Event-Time Sampling

Short Definition

Event-time sampling selects and splits data based on when events actually occurred, not when they were processed or recorded.

Definition

Event-time sampling is a time-aware data sampling strategy that uses the true occurrence time of events (event time) as the basis for training and evaluation splits. This contrasts with processing-time or ingestion-time sampling, which relies on when data was logged, received, or stored.

Event-time sampling preserves causal ordering in systems with delays, retries, or asynchronous pipelines.

Why It Matters

In many real-world systems—such as streaming platforms, fraud detection, telemetry, and user interaction logs—events may be processed long after they occur. Sampling by processing time can introduce future information into the past, leading to subtle but severe data leakage.

Event-time sampling ensures models only learn from information that would have been available at prediction time.

Event Time vs Processing Time

Event time: when the event actually happened
Processing time: when the system observed or logged the event

These timestamps often differ due to latency, batching, or failures.

How Event-Time Sampling Works

A typical workflow:

Identify the event-time timestamp for each observation
Sort data strictly by event time
Define training and evaluation windows using event time
Exclude events whose labels would not yet be available
Train and evaluate models accordingly

Label availability must be considered explicitly.

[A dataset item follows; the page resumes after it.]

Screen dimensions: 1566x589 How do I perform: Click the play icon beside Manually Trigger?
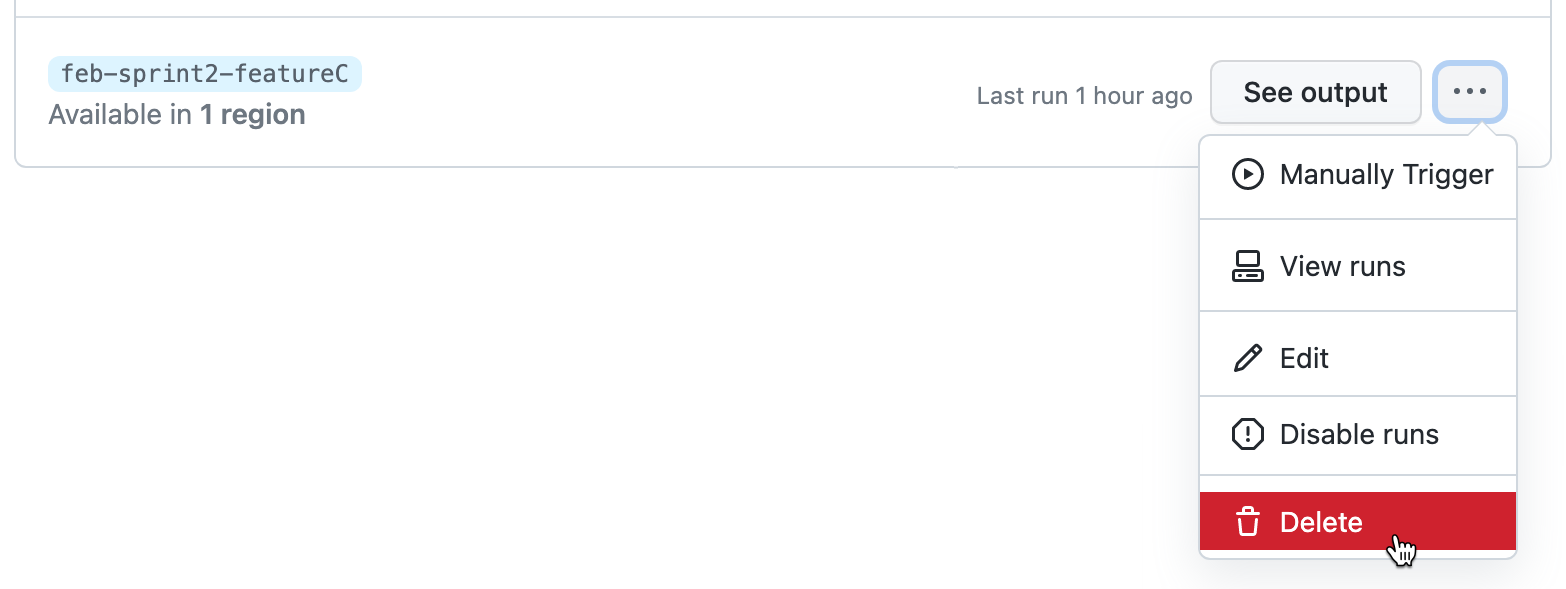pyautogui.click(x=1247, y=174)
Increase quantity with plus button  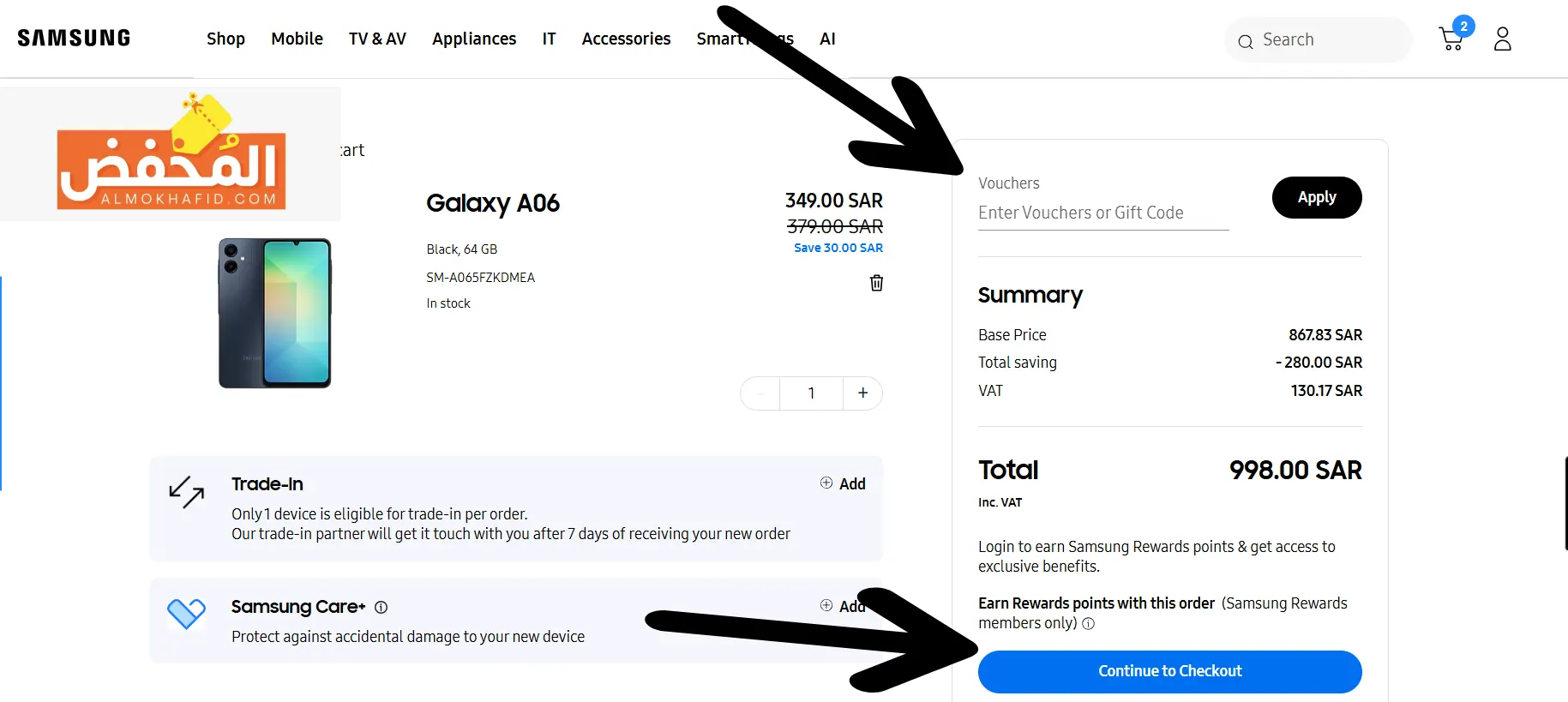coord(862,393)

Minimal Conceptual Example

			
# conceptual event-time split
train = data[data.event_time < T] 
test = data[(data.event_time >= T) & (data.event_time < T_next)]

Common Use Cases

Event-time sampling is essential in:

streaming and real-time systems
fraud and anomaly detection
recommendation systems with delayed feedback
IoT and sensor networks
log-based modeling with ingestion delays

Any system with asynchronous data benefits from event-time reasoning.